Weird NJ (sometimes abbreviated WNJ) is a semi-annual magazine that chronicles local legends, purported hauntings, ghost stories, folklore, unusual places or events, and other peculiarities in New Jersey. The magazine originated in 1989 as a newsletter sent to friends by Mark Moran and Mark Sceurman, but as it grew in popularity, it became a public magazine published twice a year. It spawned a series of books called Weird US, which chronicle oddities from individual states in the United States aside from New Jersey, which in turn led to a television series that aired on the History Channel.

==History==
Weird NJ began in 1989 as a personal newsletter sent to friends by Mark Moran and Mark Sceurman. Gradually it evolved from a fanzine into a public magazine published twice a year in May and October. Abandoned places, eerie experiences, unique people, and strange landmarks were and still are common subjects for the magazine. Past issues have covered everything from the Jersey Devil and UFO sightings to abandoned Nike missile silos, the legend of the "Hookerman" Lights and the life of Zip the Pinhead. Subjects covered include the Evil Clown of Middletown, Midgetville, "Gates of Hell", Shades of Death Road, Clinton Road, Demon Alley, and the Devil's Tower. The painting of a grinning face named Tillie from the Palace Amusements building in Asbury Park has appeared in several Weird NJ publications and on the magazine covers.
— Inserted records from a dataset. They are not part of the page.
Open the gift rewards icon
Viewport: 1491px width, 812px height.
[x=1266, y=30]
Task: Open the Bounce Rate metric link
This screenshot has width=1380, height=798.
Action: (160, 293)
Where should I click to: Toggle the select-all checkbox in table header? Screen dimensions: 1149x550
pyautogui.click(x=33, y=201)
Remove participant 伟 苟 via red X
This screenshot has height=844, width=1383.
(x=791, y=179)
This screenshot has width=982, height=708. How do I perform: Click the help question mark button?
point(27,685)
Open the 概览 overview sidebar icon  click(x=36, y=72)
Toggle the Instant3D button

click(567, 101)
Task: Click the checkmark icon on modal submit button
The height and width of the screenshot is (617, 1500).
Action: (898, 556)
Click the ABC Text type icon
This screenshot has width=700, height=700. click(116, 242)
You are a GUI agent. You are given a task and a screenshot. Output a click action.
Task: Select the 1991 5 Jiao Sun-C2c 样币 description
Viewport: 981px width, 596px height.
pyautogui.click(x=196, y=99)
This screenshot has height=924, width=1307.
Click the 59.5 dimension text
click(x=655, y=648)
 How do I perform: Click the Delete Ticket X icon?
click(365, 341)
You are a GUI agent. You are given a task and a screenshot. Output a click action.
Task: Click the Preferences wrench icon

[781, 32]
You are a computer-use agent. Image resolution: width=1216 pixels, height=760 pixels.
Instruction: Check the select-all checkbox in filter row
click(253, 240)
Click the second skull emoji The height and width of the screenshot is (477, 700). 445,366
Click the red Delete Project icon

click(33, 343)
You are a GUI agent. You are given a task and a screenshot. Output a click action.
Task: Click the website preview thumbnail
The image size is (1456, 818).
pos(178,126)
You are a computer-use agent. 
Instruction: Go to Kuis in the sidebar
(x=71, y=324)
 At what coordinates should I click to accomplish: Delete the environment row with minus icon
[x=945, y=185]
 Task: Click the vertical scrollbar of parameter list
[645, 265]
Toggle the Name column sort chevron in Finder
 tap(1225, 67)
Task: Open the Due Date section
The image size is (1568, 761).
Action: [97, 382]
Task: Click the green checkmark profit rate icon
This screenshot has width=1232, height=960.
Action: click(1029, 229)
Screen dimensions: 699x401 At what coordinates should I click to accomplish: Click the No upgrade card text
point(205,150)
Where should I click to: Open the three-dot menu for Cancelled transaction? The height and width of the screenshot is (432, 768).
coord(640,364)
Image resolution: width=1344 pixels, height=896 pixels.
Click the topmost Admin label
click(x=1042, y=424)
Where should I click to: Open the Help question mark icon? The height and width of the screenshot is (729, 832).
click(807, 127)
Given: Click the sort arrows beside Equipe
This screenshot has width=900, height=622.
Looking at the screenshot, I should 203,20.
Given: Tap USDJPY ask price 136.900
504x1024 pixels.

In 2003 a Weird NJ book, made up of content from earlier issues, was published. The next year saw the follow-up Weird US, covering sites and stories across the country. That led to a series of Weird US books for other states and areas, including Florida, Illinois, Wisconsin, Pennsylvania, Texas, California and New England, and a TV series, Weird U.S., on the History Channel. The popularity of the magazine has inspired a community of fans of Moran and Sceurman's work.